Keywords: DRNTU::Engineering::Mechanical engineering
Issue Date: 2013
Abstract: Surface superhdrophobicity possesses the ability of self-cleaning due to its water repellency. Many methods of fabricating superhydrophobic surfaces have been developed over the years. In this present study, a simple method of developing such surfaces with Multi-walled Carbon nanotubes is proposed. The surface fabricated exhibits the two level roughness of micro-nanoscale hierarchical structures that resembles the bio-inspired lotus leaves, as can be seen from the scanning electron microscopy analysis. Contact angle measurements were carried out to characterize the various surfaces fabricated. Surface superhydrophobicity is also an important factor that influences the frost formation. However, it is evident that the influence of this effect is still not well understood as there are numerous controversies over it. To study this effect, observations of the initial frost growth and frost growth thickness for a prolong period of time were made under free convection conditions. The formation, geometrical shape of initial frost crystals and the frost thickness growth over time comparing both superhydrophobic and plain aluminum surfaces were presented. The heat transfer performance of the two surfaces with different structures and surface energy were discussed. This revealed that superhydrophobic surfaces with micro-nano hierarchical structures and low surface energy can degrade the heat transfer performance of dropwise condensation and delay initial frost growth. The experimental results showed that the condensate droplets formed on the superhydrophobic surface are smaller, more spherical and remained in its liquid state longer as compared to the plain aluminum surface. The characteristics of the superhydrophobic surfaces are not limited to the initial frost growth period but they also influences the later stages of frost formation over time. With an increase of contact angle, the potential barrier for frost nucleation and growth is increased. It was observed that the frost growth thickness is lower on the superhydrophobic surface having a higher contact angle than on the plain aluminum surface. However, this effect only extends to a certain degree, as substrate temperature approaches -20 degrees celsius such effect is observed to be less significant with lower temperatures.

========================================

Transcribe the full text above on superhydrophobic surfaces and frost growth, character for character, from the keywords line through the last sentence of the abstract.

Information shown
========================================

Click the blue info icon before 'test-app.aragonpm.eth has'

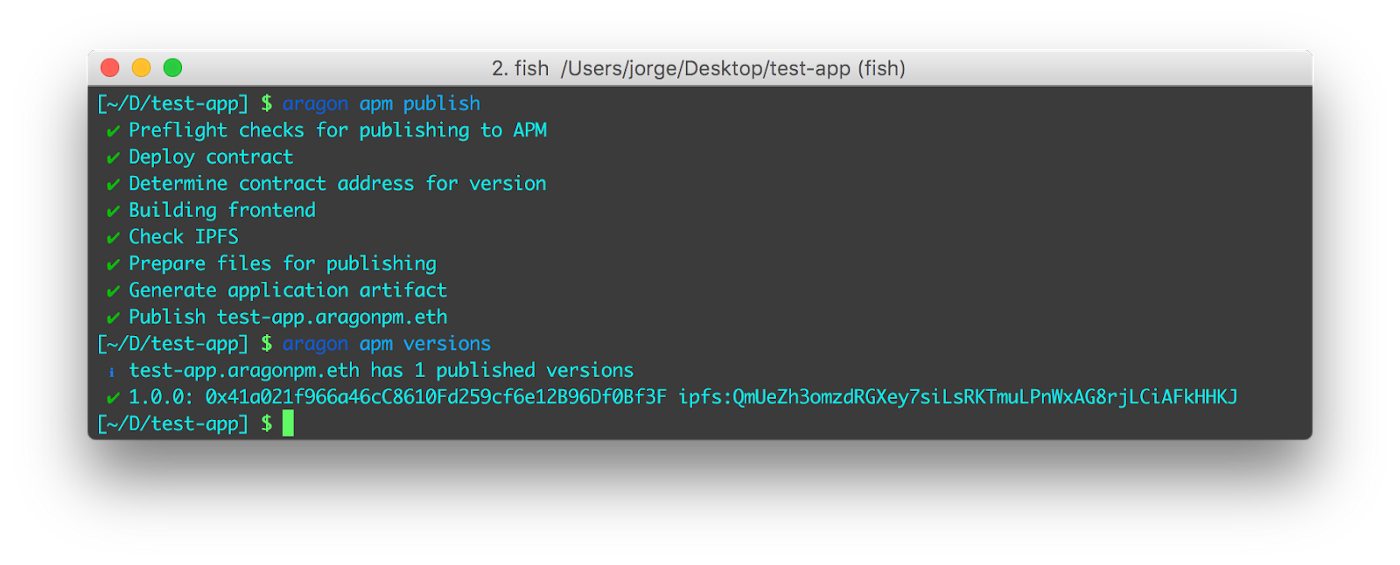112,371
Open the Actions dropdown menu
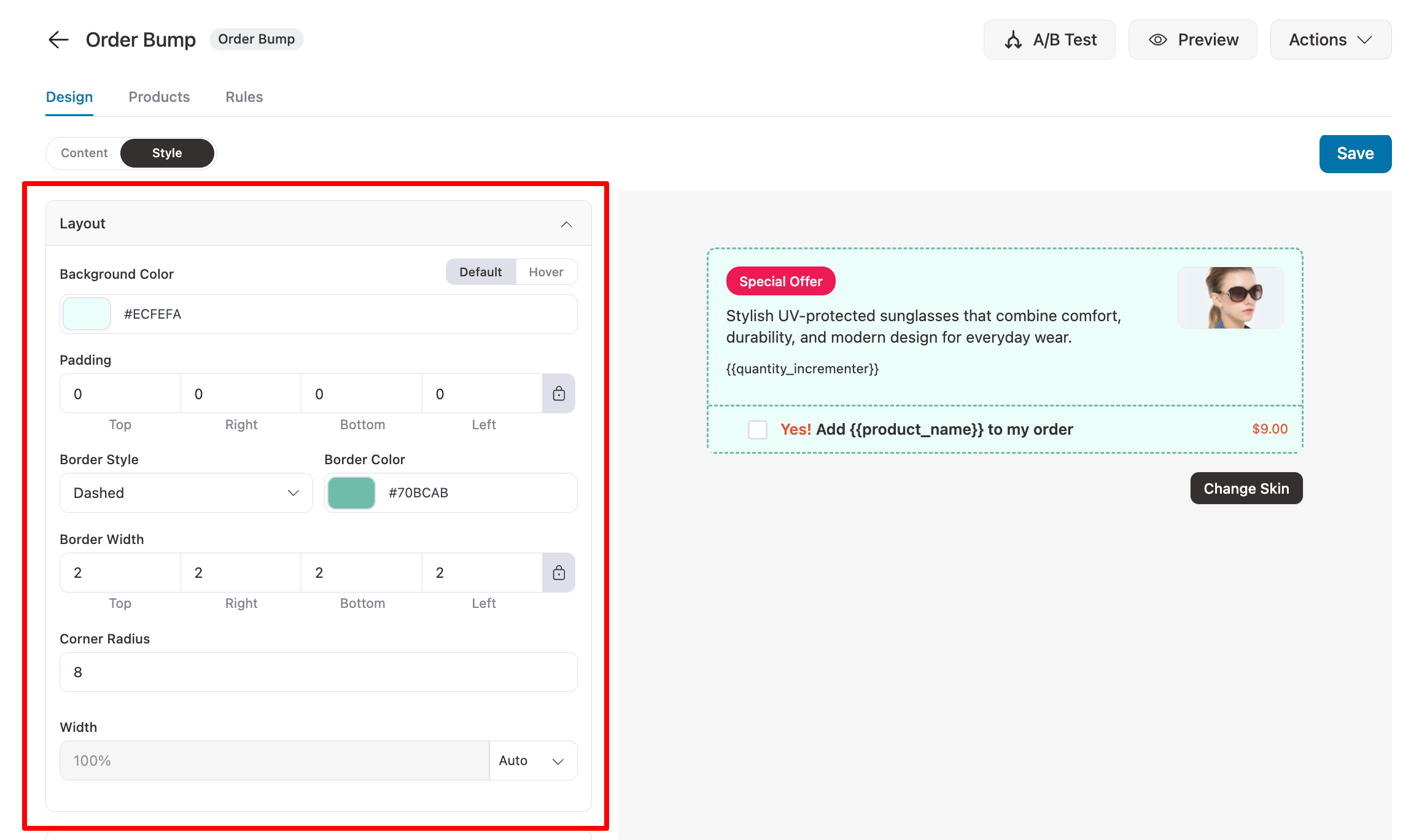Image resolution: width=1411 pixels, height=840 pixels. click(1330, 40)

========================================

Response to this exercise
Keywords: DRNTU::Engineering::Mechanical engineering
Issue Date: 2013
Abstract: Surface superhdrophobicity possesses the ability of self-cleaning due to its water repellency. Many methods of fabricating superhydrophobic surfaces have been developed over the years. In this present study, a simple method of developing such surfaces with Multi-walled Carbon nanotubes is proposed. The surface fabricated exhibits the two level roughness of micro-nanoscale hierarchical structures that resembles the bio-inspired lotus leaves, as can be seen from the scanning electron microscopy analysis. Contact angle measurements were carried out to characterize the various surfaces fabricated. Surface superhydrophobicity is also an important factor that influences the frost formation. However, it is evident that the influence of this effect is still not well understood as there are numerous controversies over it. To study this effect, observations of the initial frost growth and frost growth thickness for a prolong period of time were made under free convection conditions. The formation, geometrical shape of initial frost crystals and the frost thickness growth over time comparing both superhydrophobic and plain aluminum surfaces were presented. The heat transfer performance of the two surfaces with different structures and surface energy were discussed. This revealed that superhydrophobic surfaces with micro-nano hierarchical structures and low surface energy can degrade the heat transfer performance of dropwise condensation and delay initial frost growth. The experimental results showed that the condensate droplets formed on the superhydrophobic surface are smaller, more spherical and remained in its liquid state longer as compared to the plain aluminum surface. The characteristics of the superhydrophobic surfaces are not limited to the initial frost growth period but they also influences the later stages of frost formation over time. With an increase of contact angle, the potential barrier for frost nucleation and growth is increased. It was observed that the frost growth thickness is lower on the superhydrophobic surface having a higher contact angle than on the plain aluminum surface. However, this effect only extends to a certain degree, as substrate temperature approaches -20 degrees celsius such effect is observed to be less significant with lower temperatures.